Task objective> Count up the lines below that include the string "computer" and report the number by itself.

(Stored items)
>>

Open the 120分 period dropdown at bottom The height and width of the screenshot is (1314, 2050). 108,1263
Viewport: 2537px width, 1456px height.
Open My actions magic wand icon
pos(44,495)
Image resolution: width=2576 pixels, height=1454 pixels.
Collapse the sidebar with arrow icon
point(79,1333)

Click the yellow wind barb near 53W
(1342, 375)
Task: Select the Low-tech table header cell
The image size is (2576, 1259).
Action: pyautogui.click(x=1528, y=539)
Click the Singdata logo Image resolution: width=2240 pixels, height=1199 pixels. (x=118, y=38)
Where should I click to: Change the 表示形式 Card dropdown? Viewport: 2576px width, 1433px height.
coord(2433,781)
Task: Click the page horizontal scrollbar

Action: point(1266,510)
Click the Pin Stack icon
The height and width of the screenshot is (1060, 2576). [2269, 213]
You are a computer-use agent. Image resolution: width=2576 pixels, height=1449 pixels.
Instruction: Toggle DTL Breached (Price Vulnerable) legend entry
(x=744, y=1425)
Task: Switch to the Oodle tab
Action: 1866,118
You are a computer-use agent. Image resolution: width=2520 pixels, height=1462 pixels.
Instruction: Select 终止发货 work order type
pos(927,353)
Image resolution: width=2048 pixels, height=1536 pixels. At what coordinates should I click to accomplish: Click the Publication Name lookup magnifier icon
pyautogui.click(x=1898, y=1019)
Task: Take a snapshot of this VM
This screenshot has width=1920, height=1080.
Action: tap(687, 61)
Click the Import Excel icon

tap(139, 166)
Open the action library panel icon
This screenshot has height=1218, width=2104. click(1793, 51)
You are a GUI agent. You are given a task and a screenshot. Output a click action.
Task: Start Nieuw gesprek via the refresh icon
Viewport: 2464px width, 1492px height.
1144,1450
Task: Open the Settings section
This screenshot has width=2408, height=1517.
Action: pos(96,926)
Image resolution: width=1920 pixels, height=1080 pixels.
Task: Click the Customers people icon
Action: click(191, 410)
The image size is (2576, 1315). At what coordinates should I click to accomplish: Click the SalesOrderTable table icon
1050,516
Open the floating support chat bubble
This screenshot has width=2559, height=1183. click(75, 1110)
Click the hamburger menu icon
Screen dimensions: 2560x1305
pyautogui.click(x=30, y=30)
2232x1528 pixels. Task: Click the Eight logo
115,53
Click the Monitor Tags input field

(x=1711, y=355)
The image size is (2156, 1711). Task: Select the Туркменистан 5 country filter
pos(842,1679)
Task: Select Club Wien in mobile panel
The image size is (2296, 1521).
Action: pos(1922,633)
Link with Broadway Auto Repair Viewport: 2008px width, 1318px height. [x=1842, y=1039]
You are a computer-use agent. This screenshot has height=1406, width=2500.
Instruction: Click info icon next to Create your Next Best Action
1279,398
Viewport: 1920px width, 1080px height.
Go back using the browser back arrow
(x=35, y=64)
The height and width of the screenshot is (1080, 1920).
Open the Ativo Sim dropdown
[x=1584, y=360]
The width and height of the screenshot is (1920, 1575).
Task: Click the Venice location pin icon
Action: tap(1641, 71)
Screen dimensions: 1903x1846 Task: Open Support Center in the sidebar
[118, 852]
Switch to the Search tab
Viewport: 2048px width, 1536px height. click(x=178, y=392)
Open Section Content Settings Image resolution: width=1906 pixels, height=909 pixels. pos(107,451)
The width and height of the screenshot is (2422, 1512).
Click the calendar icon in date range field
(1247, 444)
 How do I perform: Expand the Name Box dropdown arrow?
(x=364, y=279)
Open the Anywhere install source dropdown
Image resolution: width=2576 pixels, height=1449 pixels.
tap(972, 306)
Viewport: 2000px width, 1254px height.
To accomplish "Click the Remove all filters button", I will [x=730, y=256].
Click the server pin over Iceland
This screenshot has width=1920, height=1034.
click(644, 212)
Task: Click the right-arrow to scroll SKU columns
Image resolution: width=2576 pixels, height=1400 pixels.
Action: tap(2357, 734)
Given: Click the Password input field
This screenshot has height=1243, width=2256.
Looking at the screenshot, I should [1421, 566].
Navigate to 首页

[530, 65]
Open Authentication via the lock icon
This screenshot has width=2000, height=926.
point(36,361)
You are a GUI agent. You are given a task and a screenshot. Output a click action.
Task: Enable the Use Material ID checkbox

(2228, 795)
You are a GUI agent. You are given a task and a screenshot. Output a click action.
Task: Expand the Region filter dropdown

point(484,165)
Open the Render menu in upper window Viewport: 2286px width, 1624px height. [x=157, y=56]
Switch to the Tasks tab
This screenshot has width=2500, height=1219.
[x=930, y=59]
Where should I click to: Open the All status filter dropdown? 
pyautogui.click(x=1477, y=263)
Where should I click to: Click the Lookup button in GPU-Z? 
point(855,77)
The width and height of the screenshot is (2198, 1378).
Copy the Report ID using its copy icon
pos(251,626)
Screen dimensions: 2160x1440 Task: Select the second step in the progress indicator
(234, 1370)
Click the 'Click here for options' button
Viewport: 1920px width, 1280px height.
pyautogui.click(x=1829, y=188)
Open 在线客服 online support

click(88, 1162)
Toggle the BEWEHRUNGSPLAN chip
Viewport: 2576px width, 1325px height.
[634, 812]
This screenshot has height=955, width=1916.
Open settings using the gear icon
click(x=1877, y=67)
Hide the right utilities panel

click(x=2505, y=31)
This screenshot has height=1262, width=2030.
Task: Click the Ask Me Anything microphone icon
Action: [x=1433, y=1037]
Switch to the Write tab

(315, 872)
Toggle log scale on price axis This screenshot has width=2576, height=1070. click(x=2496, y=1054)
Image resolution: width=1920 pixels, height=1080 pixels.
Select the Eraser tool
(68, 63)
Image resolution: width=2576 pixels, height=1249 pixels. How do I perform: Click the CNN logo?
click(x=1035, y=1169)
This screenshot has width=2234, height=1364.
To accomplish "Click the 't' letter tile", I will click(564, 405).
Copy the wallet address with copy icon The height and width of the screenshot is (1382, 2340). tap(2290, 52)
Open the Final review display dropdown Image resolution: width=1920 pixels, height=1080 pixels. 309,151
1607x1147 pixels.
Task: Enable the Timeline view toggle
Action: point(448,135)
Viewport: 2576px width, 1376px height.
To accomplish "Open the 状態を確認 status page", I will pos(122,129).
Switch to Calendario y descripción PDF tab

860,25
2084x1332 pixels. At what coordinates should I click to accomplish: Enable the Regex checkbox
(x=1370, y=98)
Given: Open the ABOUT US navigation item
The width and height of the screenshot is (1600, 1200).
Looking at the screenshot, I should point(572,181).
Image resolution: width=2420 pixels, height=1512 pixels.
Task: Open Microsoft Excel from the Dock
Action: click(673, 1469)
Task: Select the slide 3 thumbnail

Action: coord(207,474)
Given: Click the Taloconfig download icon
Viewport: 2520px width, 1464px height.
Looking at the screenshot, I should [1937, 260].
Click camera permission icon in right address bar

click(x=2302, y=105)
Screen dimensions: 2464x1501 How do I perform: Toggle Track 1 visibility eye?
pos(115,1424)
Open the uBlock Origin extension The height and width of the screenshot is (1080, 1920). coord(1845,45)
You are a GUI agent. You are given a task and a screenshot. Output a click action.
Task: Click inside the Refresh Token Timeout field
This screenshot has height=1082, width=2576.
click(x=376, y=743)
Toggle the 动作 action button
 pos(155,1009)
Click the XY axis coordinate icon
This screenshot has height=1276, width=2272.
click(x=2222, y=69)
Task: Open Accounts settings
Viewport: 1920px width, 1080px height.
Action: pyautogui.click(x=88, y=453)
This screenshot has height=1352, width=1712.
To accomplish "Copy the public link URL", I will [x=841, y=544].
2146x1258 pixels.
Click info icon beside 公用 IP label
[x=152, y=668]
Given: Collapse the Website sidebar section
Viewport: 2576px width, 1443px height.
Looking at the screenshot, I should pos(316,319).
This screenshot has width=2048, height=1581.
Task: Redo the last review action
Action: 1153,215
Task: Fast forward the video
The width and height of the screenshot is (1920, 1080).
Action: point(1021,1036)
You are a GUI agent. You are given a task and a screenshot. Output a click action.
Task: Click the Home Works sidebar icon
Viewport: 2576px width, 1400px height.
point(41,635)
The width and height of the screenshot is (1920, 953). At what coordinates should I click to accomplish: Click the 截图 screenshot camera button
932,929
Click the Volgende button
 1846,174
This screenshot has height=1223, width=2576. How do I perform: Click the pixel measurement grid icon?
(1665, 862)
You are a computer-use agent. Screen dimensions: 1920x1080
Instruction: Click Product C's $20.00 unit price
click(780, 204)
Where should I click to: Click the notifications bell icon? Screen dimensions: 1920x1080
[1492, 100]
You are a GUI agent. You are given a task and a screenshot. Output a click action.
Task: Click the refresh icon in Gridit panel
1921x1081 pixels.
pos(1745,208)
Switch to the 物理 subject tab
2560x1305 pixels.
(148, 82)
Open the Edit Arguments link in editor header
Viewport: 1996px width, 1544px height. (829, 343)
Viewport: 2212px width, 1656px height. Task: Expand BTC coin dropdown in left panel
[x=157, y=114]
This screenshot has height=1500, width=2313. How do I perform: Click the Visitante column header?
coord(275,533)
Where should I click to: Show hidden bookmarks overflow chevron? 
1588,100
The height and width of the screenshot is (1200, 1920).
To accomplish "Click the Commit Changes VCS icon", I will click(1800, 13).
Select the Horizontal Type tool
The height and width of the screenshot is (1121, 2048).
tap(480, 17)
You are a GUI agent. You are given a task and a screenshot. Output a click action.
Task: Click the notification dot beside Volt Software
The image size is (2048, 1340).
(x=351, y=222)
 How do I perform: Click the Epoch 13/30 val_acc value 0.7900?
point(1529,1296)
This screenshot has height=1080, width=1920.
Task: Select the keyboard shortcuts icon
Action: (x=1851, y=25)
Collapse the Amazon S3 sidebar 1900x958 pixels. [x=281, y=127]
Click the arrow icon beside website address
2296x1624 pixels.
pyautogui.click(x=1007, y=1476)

<<

Reply> 4